Aumenta il ricorso al “whistleblowing“: le segnalazioni di presunti illeciti da parte dei lavoratori sono state 235 nel 2015, 252 nel 2016 e oltre 260 nei primi 5 mesi di quest’anno, ma la qualità resta bassa, segno di una scarsa comprensione dell’istituto.

Le aziende sanitarie e ospedaliere sono al secondo posto (17,24%) nella classifica delle amministrazioni per cui l’Anac ha ricevuto più segnalazioni. In prima posizione, le Regioni e gli enti locali, su cui si è concentrato il 44,83% del “whistleblowing”.
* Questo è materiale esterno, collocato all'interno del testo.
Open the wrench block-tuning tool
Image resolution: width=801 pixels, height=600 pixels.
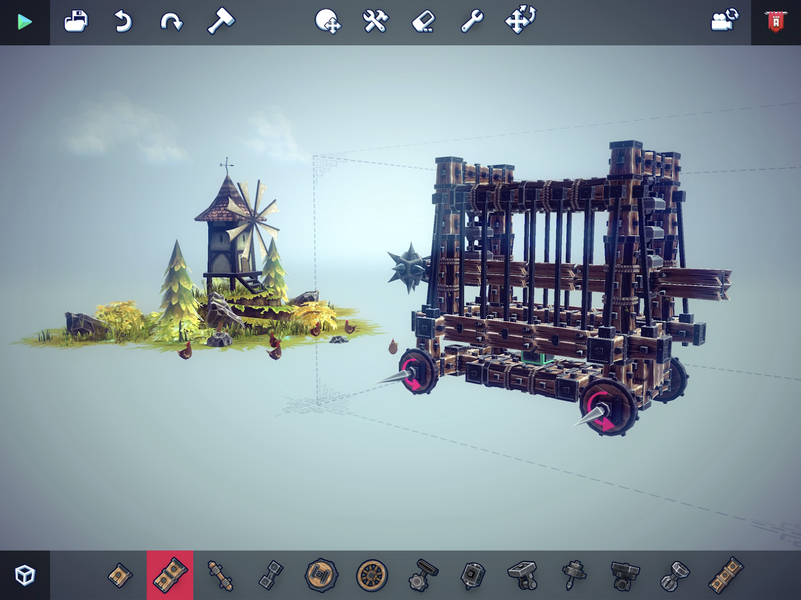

Così come affermato anche nel colloquio con AboutPharma, il presidente Anac ha sottolineato una maggiore consapevolezza a livello generale dei rischi legati alla corruzione. “È in atto – ha affermato – una evidente e benefica rivoluzione culturale nell’affrontare questo fenomeno, come mostra la netta e reiterata posizione del Papa che ha anche reso noto di avere allo studio la possibilità di scomunica dei corrotti. Per quanto ci riguarda, ci impegneremo al massimo nei prossimi anni su tutti i fronti di competenza e lavoreremo con grande alacrità anche sul piano culturale perché si imponga sempre più l’idea della corruzione come un grave pericolo sociale, un furto di futuro e di democrazia, per citare le parole del presidente Mattarella”.